Le cas échéant, on demandera simplement au juge de constater l’acquisition de la clause résolutoire, éventuellement dans le cadre d’une procédure accélérée, en référé (du moins s’il n’existe pas de contestation sérieuse dans les éléments du dossier).
Prévoir un transport de l’indemnité d’éviction au profit du vendeur / prêteur
Autre hypothèse à anticiper : si le bailleur devait mettre fin au bail commercial attaché au fonds de commerce objet du crédit vendeur, il serait en principe tenu de payer une indemnité d’éviction au locataire. C’est la protection offerte par le statut des baux commerciaux (L. 145-14 du Code de commerce).

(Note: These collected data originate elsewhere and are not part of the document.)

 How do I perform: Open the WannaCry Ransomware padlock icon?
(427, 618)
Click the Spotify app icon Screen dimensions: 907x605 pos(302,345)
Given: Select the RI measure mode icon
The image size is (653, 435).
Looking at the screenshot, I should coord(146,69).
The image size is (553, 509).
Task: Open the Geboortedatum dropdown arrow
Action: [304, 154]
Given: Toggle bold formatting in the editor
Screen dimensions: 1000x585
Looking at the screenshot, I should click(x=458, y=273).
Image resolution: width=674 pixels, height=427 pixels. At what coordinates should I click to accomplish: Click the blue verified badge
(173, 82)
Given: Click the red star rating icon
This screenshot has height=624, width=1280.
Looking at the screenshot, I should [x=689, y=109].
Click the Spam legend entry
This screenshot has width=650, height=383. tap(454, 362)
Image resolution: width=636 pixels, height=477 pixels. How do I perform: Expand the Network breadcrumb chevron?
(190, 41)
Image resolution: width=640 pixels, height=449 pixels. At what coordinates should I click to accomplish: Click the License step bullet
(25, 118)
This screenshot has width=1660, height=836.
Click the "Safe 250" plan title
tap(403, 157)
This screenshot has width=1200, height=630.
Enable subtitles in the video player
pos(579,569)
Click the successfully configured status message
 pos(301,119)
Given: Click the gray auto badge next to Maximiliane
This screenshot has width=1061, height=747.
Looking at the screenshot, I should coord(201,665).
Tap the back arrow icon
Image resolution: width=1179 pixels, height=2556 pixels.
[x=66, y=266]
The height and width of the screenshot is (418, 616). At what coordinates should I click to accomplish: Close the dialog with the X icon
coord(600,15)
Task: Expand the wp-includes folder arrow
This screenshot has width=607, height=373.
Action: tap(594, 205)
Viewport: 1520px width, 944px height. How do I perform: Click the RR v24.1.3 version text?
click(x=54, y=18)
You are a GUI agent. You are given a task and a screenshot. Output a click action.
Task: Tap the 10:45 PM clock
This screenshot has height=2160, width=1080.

Dans cas, si le montant du crédit vendeur n’a pas encore été réglé dans sa totalité, il faudra prévoir dans l’acte une délégation de l’indemnité d’éviction au profit du crédit vendeur, sur la fraction du crédit restant à courir. L’idée est de garantir le règlement du solde du crédit au vendeur, en dépit de la disparition du fonds de commerce à la suite de la résiliation du bail commercial.
Obliger l’acheteur / emprunteur à souscrire une assurance spécifique
Même objectif que celui vu précédemment : garantir le vendeur / prêteur en cas de risque de disparition du fonds de commerce. Pour ce faire, il est conseillé d’obliger le vendeur à souscrire une assurance en cas de sinistre affectant le fonds (en cas l’incendie, dégât des eaux, etc.).
Conformément au contrat, l’acquéreur /prêteur s’engagera à maintenir et à renouveler cette assurance et à justifier auprès du vendeur / prêteur du bon règlement des primes.
Il est recommandé d’indiquer que le vendeur exercera tous ses droits sur l’indemnité d’assurance en cas de sinistre, sans qu’une délégation expresse soit nécessaire conformément à l’article L.121-13 du Code des assurances.
Que faire s’agissant du séquestre du prix du fonds de commerce ?
Pour rappel, en cas de cession de fonds de commerce, le vendeur ne perçoit pas le prix de cession de manière immédiate.
Il existe un principe de solidarité fiscale entre vendeur et acquéreur du fonds de commerce, prévu par l’article 1684 du Code général des impôts. Cette solidarité fiscale s’applique pendant une durée de 90 jours (pouvant être réduite à 30 jours sous condition) à compter de la déclaration des résultats du vendeur et de l’accomplissement des formalités légales de publication. C’est pourquoi on prévoit dans l’acte de cession de fonds de commerce un séquestre du prix de cession (généralement effectué sur le compte Carpa de l’avocat).
Évidemment, la question se pose en cas de paiement échelonné du prix : le séquestre doit-il percevoir toutes les échéances de règlement ? Dans la mesure où le paiement d’une partie du prix est différé, cela prolonge-t-il la mission du séquestre ?
A priori, la question est réglée de la façon suivante :
- Le séquestre conserve la première partie du règlement du prix de cession (celle payée comptant au jour de la signature) et ce, pendant toute la durée légale de solidarité ;
- Si à l’expiration du délai de solidarité, les créanciers n’ont pas formé d’opposition sur le prix de cession, la mission du séquestre prend fin : le prix est remis au vendeur, et les fractions échelonnées restant à courir seront remises directement au vendeur par l’acheteur, sans qu’il soit nécessaire de continuer à passer par le séquestre ;
- Si des oppositions ont été formées entre temps, il appartiendra au vendeur de désintéresser les créanciers opposants (en mobilisant les sommes séquestrées le cas échéant) : à défaut, le séquestre continuera de percevoir le règlement du prix échelonné jusqu’à la levée des oppositions. Il est important de bien préciser l’étendue de la mission du séquestre dans l’acte de cession.